UNSTRUCTURED DATA MANAGEMENT
Peoples desires and motivations are influenced by psychological, social, and cultural factors that require context and conversations for decoding, therefore data tells only part of the story, though a massive amount of user-generated data is used for innovations and new product development, it can only reveal new patterns, which act as a point to what people do, but not why they do it. An understanding of why they do it is important in innovation.
GROUNDED THEORY
Systematic inductive methods aimed toward theory development
The innovation landscape is rapidly changing, it is becoming more and more inclusive, co-creation or co-innovation has become critical, consumers require companies to tailor their products on individual customer experiences through flexible business processes. Grounded theory is a methodology for inductively generating theory, it involves investigating actualities in the real world and analyzing data with no preconceived hypothesis. We apply Grounded theory to capture the transformational spirit of innovation.
CRITICAL INDUCTION
An inductive approach for exploring qualitative data
We use an inductive approach to explore qualitative data, this approach allows research findings to be developed from the frequent, dominant, or significant themes inherent in the raw data, without the bias and restraints imposed by the researcher or the structure of methodology.  Quite often, key themes are obscured, reframed, or left invisible because of the preconceptions by the researcher, data collection methods, or data analysis procedures imposed by deductive data analysis.
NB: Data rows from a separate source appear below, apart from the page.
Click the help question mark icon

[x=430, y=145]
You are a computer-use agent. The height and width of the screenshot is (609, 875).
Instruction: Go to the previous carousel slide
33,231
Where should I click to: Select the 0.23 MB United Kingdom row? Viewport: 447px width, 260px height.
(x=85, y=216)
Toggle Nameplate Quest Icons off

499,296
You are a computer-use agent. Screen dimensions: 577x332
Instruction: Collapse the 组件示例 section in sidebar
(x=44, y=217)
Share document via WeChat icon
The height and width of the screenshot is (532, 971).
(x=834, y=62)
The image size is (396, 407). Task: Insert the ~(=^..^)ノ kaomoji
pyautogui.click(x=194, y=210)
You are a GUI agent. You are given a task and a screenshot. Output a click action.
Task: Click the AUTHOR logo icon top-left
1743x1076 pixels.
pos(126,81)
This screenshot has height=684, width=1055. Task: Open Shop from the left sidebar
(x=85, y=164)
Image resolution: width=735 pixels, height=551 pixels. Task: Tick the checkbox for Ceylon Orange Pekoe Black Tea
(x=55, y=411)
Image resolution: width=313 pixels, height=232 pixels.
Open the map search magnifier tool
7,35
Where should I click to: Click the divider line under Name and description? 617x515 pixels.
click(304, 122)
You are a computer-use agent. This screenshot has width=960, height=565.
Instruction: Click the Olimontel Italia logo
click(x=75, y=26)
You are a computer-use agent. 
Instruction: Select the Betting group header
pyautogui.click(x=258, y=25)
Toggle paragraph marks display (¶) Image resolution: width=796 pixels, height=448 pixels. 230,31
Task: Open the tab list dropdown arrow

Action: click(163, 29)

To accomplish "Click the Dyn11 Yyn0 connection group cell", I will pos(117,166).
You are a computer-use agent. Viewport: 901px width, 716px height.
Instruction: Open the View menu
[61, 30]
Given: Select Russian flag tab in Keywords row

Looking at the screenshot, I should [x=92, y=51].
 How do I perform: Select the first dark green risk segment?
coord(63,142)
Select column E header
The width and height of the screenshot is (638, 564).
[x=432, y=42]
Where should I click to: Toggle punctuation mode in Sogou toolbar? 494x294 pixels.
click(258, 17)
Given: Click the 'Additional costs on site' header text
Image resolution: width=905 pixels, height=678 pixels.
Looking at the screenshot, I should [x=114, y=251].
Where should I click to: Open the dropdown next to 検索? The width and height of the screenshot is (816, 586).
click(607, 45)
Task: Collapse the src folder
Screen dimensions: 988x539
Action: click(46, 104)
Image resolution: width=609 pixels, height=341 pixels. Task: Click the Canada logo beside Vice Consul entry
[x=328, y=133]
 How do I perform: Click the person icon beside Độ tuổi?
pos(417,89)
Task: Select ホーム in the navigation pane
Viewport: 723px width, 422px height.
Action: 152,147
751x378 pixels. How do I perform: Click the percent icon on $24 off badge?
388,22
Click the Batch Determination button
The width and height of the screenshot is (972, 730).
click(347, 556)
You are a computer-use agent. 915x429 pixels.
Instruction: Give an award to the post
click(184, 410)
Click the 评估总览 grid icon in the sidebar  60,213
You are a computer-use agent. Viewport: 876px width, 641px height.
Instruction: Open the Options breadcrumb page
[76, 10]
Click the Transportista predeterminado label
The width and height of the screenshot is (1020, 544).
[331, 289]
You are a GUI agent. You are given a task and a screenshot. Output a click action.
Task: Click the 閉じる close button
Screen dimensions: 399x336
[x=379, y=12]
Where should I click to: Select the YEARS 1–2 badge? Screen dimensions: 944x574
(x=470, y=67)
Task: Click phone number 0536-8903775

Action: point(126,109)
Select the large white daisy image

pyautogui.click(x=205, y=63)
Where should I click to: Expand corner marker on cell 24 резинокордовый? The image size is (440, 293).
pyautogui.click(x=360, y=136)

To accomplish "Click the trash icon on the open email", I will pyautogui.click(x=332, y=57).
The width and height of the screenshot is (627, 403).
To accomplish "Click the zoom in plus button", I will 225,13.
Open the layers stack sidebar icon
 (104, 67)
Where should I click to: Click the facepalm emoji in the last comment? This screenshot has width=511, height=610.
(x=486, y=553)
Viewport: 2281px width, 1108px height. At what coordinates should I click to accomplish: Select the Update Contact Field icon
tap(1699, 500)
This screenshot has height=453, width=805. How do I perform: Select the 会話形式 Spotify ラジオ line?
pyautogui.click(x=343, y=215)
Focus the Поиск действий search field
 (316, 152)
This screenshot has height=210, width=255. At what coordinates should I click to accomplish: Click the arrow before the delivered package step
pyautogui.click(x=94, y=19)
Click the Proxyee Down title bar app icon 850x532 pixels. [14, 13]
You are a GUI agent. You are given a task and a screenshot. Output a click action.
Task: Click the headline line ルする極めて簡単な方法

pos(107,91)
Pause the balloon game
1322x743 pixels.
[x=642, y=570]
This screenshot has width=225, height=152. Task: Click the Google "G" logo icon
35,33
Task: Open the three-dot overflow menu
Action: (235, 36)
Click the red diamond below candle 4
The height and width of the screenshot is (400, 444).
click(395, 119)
The inductive approach helps in condensing extensive and varied raw data into a concise, crisp summary format, it helps to establish clear links between the objectives and findings, in a transparent and defensible manner.
UNSTRUCTURED DATA ANALYSIS (TEXT, PICTURES, SOCIAL MEDIA AND MANY MORE)
Knowledge is not always presented in a linear form
A significant amount of world knowledge is not organized in a structured way, a large amount of data is in form of text, pictures of even numbers which are not in a database form. We combine both machine learning approaches (Indictive theme analysis) and human interpretation (topic modeling). This can be applied in both quantitative and qualitative analysis.